She had always joked that if legalization ever happened, she would sell her recipe to Betty Crocker and buy a Victorian house for her patients to live in.
She never sold the recipe. She never bought the house.
Mary Jane Rathbun died in 1999, at the age of 77. She passed away in a nursing home, poor in money but rich in legacy.
Today, over 30 states have legalized medical marijuana. Millions of people use it to manage pain, seizures, and nausea.
Most of them have never heard of Mary.
They don't know that their legal prescription exists because a waitress in San Francisco decided that the law was wrong and her heart was right.
They don't know about the 600 brownies a day.
They don't know about the thousands of hospital visits.
Mary didn't set out to be a hero. She told the Chicago Tribune years before she died, "I didn't go into this thinking I would be a hero."
She was just a mother who had lost her daughter, trying to help boys who had lost their way.
She proved that authority doesn't always equal morality.
She proved that sometimes, the most patriotic thing a citizen can do is break a bad law.
Every August, a few people in San Francisco still celebrate Brownie Mary Day. But her true memorial isn't a date on a calendar.
It is found in every oncology ward where a patient finds relief. It is found in every dispensary door that opens without fear.
It is found in the simple, quiet courage of anyone who sees suffering and refuses to look away.
Mary taught us that you don't need a law degree to change the world. You don't need millions of dollars. You don't need political office.
Sometimes, all you need is a mixing bowl, an oven, and enough love to tell the world to get out of your way.

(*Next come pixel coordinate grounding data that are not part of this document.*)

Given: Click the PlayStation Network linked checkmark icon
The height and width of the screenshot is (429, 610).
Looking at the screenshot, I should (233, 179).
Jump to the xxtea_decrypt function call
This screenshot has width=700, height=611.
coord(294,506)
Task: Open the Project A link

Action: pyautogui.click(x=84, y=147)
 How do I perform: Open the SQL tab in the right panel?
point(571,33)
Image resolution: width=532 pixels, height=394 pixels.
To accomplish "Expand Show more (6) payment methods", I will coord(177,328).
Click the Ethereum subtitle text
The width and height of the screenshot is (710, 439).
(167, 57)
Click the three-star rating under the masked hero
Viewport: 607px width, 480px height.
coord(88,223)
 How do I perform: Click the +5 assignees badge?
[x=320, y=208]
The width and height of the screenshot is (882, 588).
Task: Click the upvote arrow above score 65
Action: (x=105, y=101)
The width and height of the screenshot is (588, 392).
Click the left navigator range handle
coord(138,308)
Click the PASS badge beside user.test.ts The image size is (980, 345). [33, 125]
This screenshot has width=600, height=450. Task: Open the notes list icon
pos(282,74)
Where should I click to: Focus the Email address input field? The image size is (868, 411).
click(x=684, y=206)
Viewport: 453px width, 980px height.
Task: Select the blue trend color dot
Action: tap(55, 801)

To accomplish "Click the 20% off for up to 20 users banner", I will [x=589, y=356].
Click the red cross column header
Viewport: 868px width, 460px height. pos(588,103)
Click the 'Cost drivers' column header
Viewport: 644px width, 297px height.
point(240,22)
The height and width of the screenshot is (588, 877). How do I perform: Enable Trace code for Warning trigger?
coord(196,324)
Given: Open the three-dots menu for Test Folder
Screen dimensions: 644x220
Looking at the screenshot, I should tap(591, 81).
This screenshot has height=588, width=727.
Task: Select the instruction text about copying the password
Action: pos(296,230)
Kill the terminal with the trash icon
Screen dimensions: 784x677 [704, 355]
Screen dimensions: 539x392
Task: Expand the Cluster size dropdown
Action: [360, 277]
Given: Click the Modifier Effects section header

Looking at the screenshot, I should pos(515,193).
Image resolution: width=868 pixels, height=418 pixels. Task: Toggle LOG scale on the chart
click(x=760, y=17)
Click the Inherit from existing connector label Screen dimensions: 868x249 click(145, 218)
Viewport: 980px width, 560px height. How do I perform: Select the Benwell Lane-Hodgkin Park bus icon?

Sources: New York Times Obituary (1999), "Brownie Mary" Rathbun. San Francisco Chronicle Archives (1992, 1996). History.com, "The History of Medical Marijuana." Weird Everything, FB december 12, 2025
I'd be only too happy to do that. I was suspicious to start, too. It seemed a bit on the nose to have the weed brownie grandma named "Mary Jane," but also, that's a very common combination in a certain place and time, so I thought it was worth the extra effort.
What I did was find sources that made the claim (in this case, that a woman named Mary Jane was a medicinal marijuana activist in California, USA in the 1980s and 90s.) I checked the dates to get some certainty those sources aren't AI slop, then checked that the sources are generally reliable.
Then I followed useful details about the place and time, and other people involved, to explore it more fully.
The first thing I did was search for "Brownie Mary" and see if that turned anything up at all. It turned up a LOT of results. Predictably, some of them were recipes, but not all of them.
Next up, I checked sources and dates. Wikipedia can be dodgy for academic use, but their policy on LLM-generated input is very clear: they don't want slop. I started by reading that page and then went on to read others.
The Atlas Obscura article is from 2018. I found another one from SFWeekly from 2017.
Both of those are decent sources - Atlas Obscura gets a High factual reporting rate from MediaBiasFactCheck, and while MBFC doesn't have a rating for SFWeekly, the verbiage in that article is very close to what GastroObscura has. (Also to what the post itself has, right down to the choice of pull quote.)
Now, we can stop there and feel pretty confident that articles published before the wide availability of LLMs are not, in fact, LLM generated.
...or we can go deeper, and run this all the way back to source.
I spotted references to a Chicago Tribune imterview of Mary Jane Rathbun, published in 1993.
My search string of "Chicago Tribune 1993 Mary Jane Rathbun" hit it in the top 3 results. That article includes some fun new details: she wore a cannabis leaf shaped pendant to her trial!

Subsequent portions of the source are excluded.